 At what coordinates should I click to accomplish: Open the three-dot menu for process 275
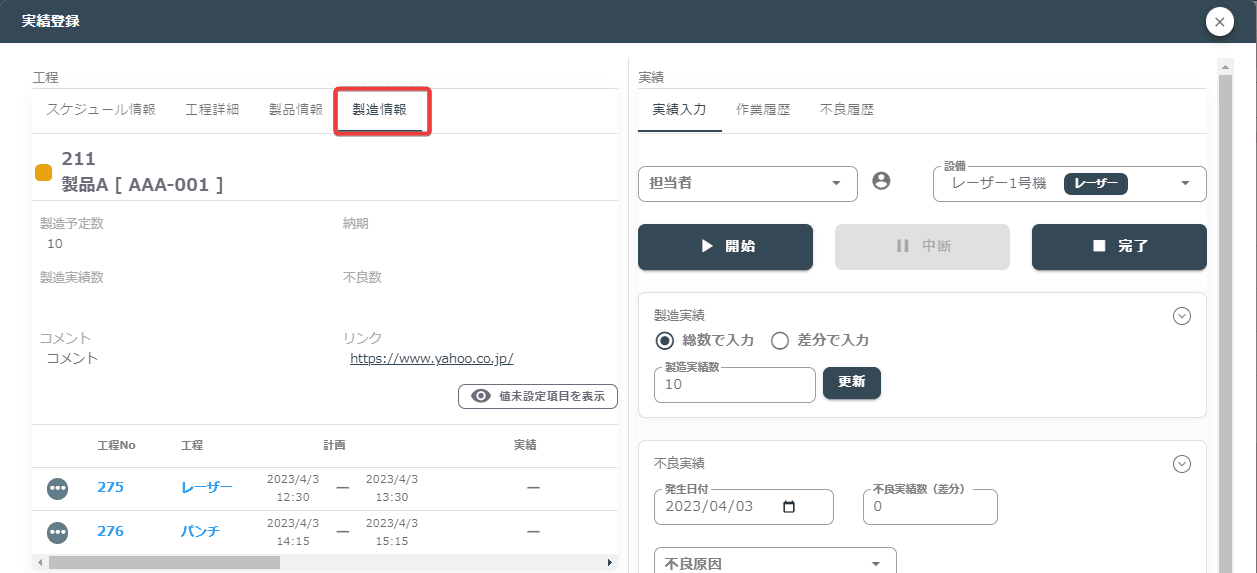[x=58, y=488]
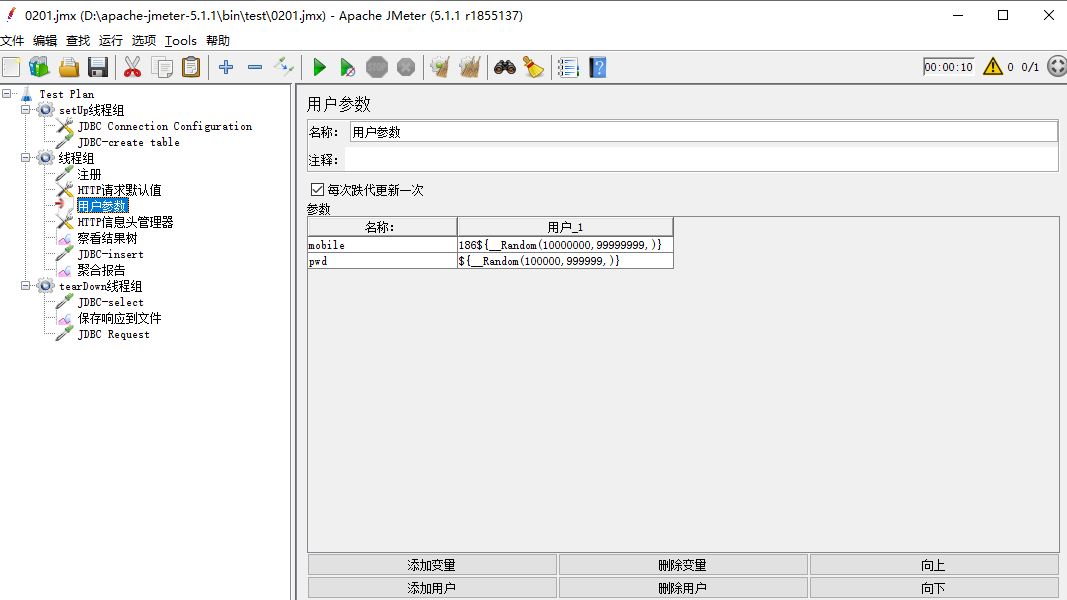Open the 运行 menu
This screenshot has width=1067, height=600.
point(110,40)
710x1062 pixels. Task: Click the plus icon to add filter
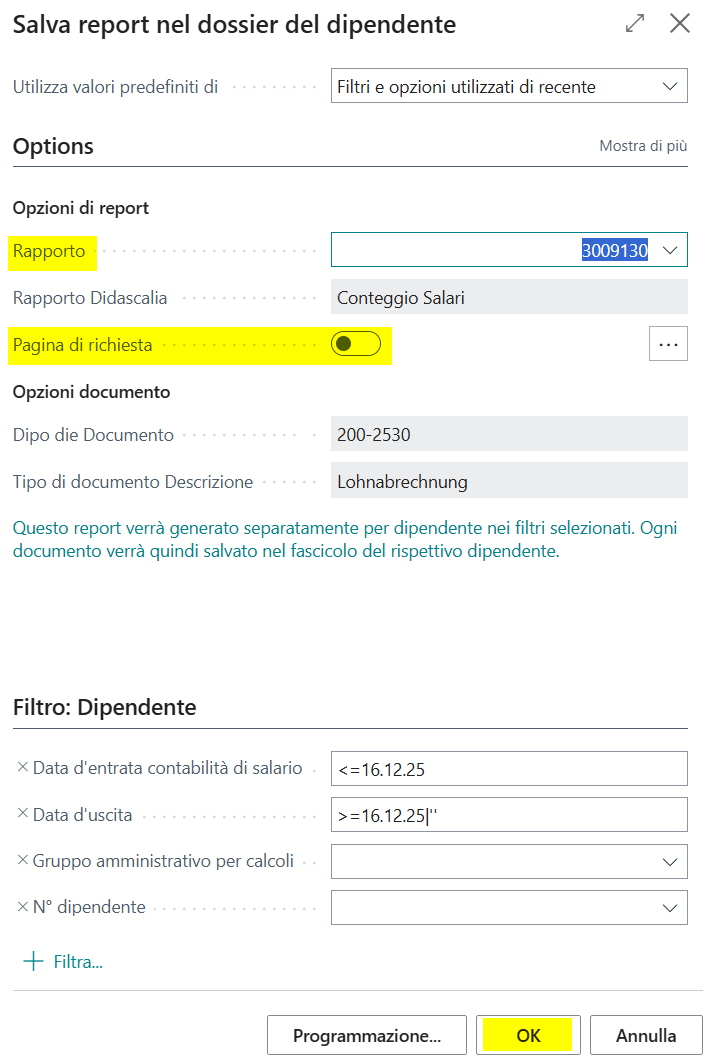(x=34, y=962)
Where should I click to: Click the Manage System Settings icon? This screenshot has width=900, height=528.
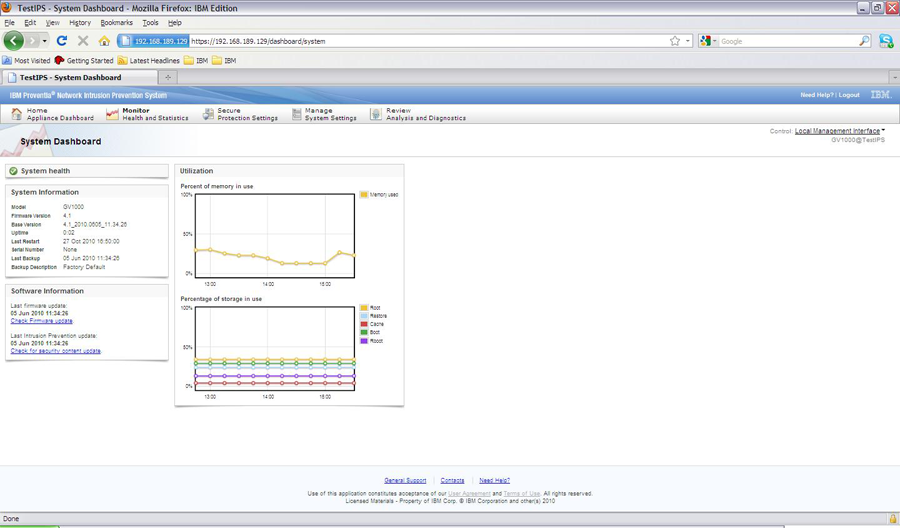pyautogui.click(x=296, y=114)
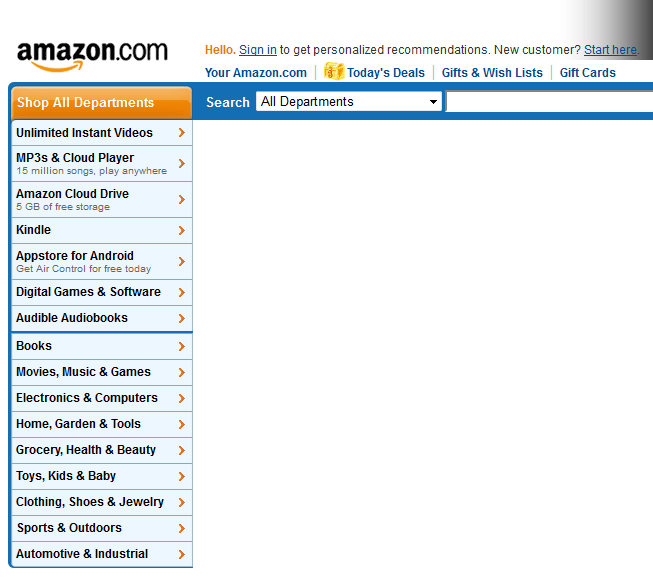
Task: Click the arrow next to Sports & Outdoors
Action: tap(181, 528)
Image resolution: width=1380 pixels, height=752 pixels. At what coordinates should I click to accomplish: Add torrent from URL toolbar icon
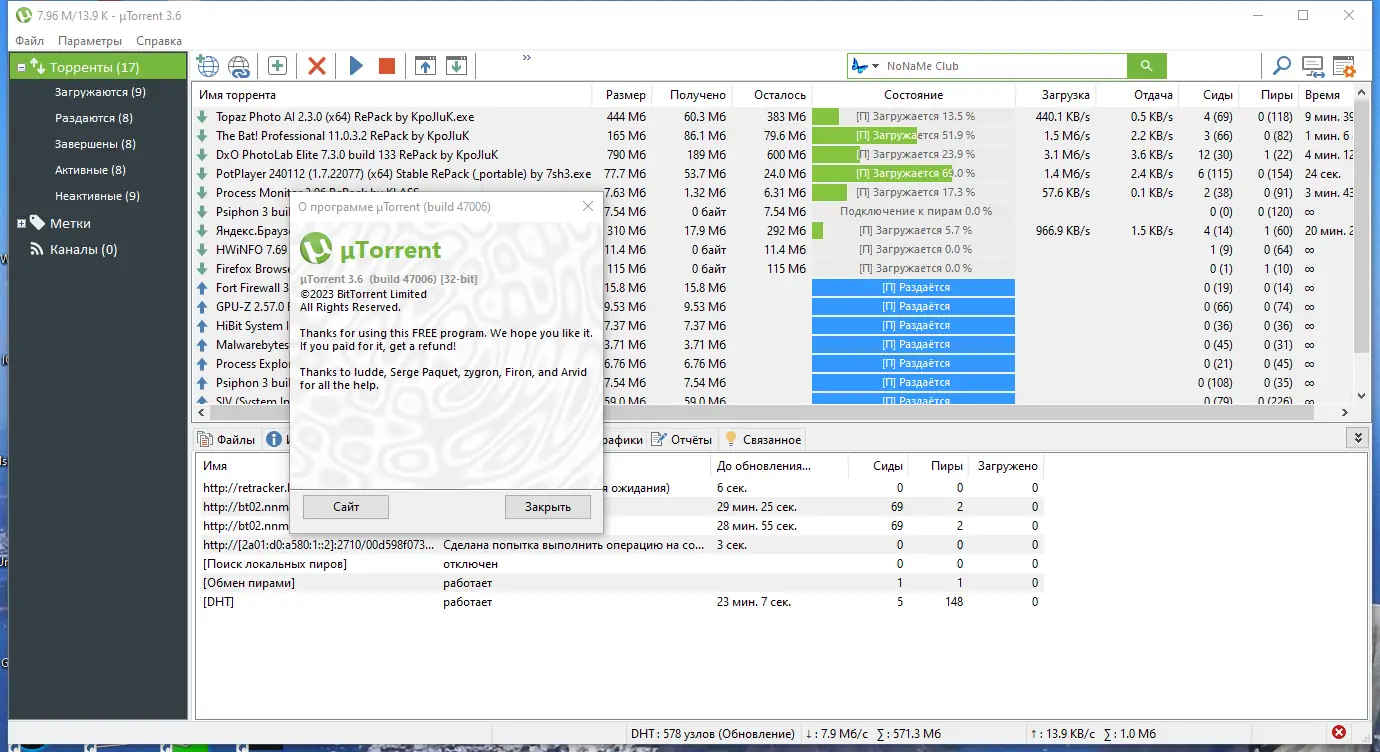[x=239, y=66]
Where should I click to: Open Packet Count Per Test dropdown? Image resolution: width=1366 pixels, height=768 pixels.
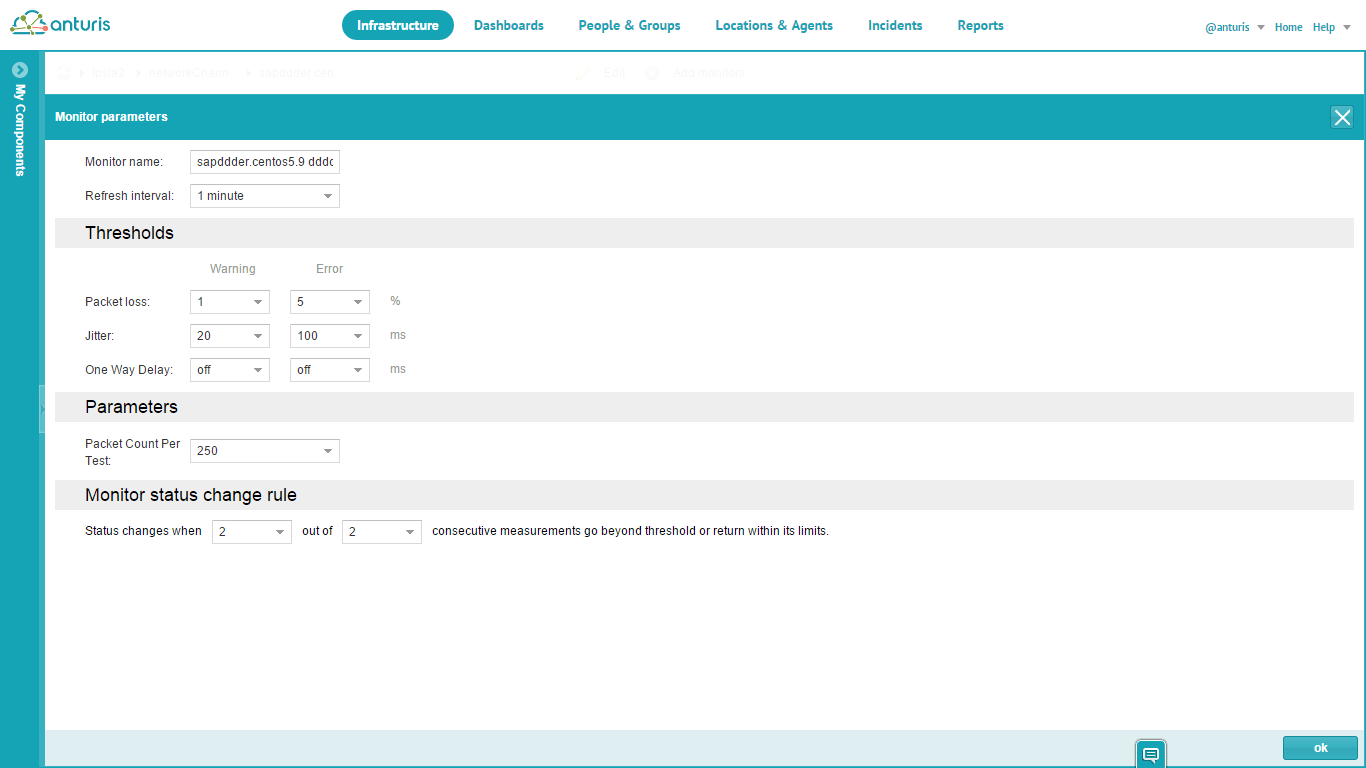[x=265, y=451]
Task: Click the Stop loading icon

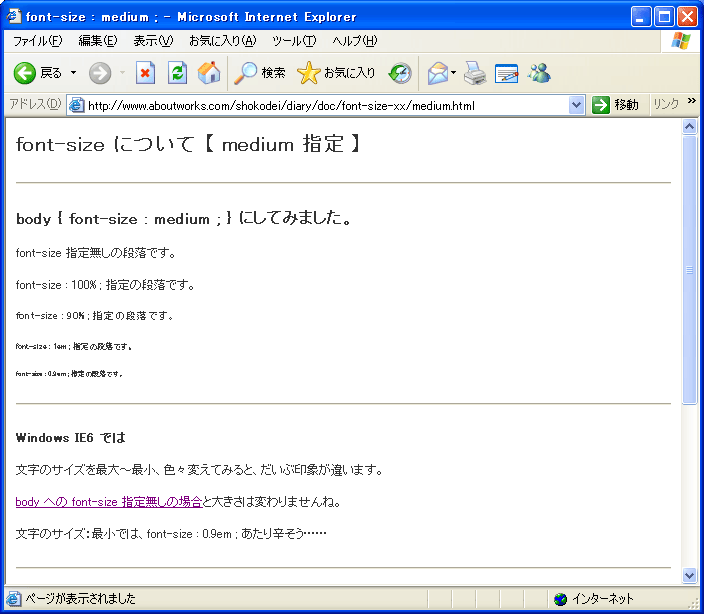Action: point(145,73)
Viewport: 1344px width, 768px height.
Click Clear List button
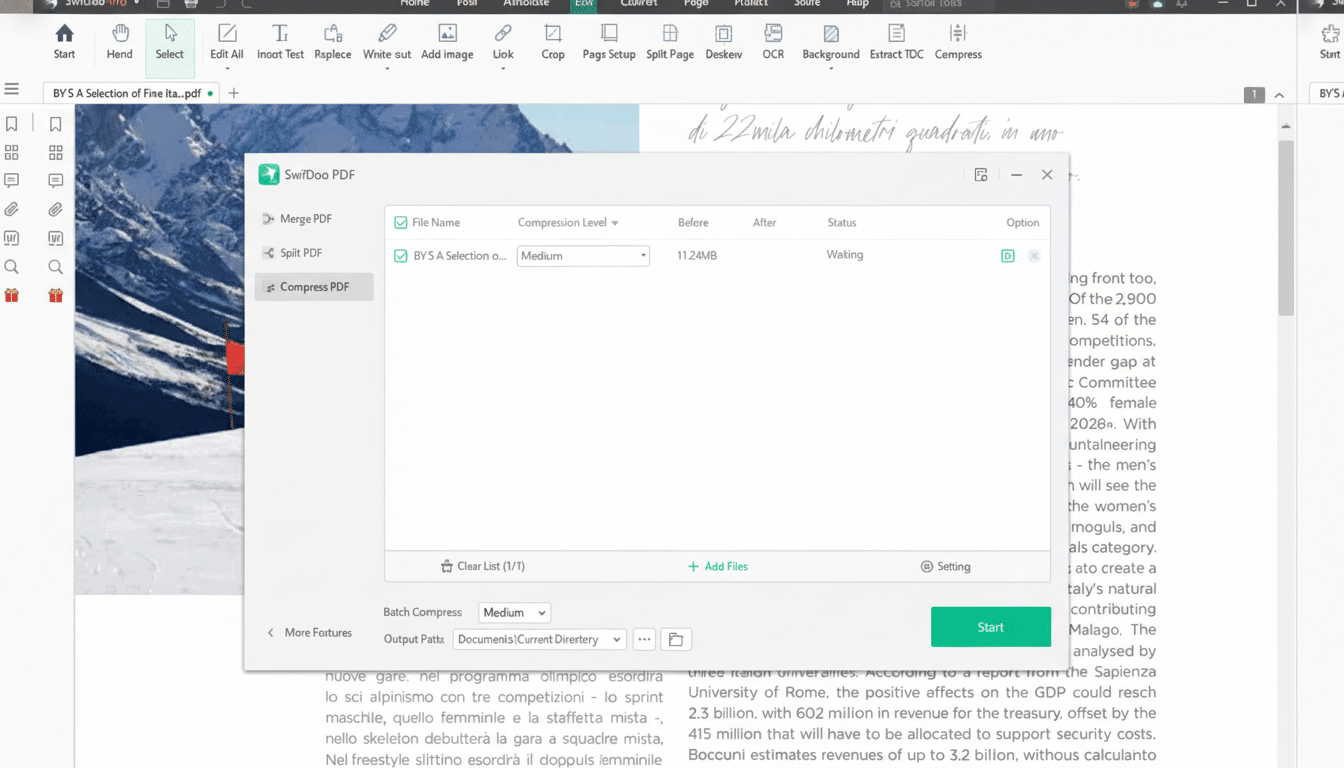click(483, 567)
============
* _Brief_: Could you update these records by replacing "icon" with "symbol" everywhere and leaving everything else unchanged? Leave the pictures out of your answer.

* _Result below_:
 At what coordinates should I click to accomplish: Open the three-dot menu for process 275
[x=58, y=488]
Open the 运行 menu
This screenshot has width=1067, height=600.
point(110,40)
710x1062 pixels. Task: Click the plus symbol to add filter
(x=34, y=962)
Where should I click to: Click the Manage System Settings symbol? This screenshot has width=900, height=528.
pyautogui.click(x=296, y=114)
Task: Click the arrow next to Sports & Outdoors
Action: tap(181, 528)
Image resolution: width=1380 pixels, height=752 pixels. At what coordinates should I click to accomplish: Add torrent from URL toolbar symbol
[x=239, y=66]
Where should I click to: Open Packet Count Per Test dropdown? Image resolution: width=1366 pixels, height=768 pixels.
[x=265, y=451]
Task: Click the Stop loading symbol

Action: point(145,73)
Viewport: 1344px width, 768px height.
Click Clear List button
click(483, 567)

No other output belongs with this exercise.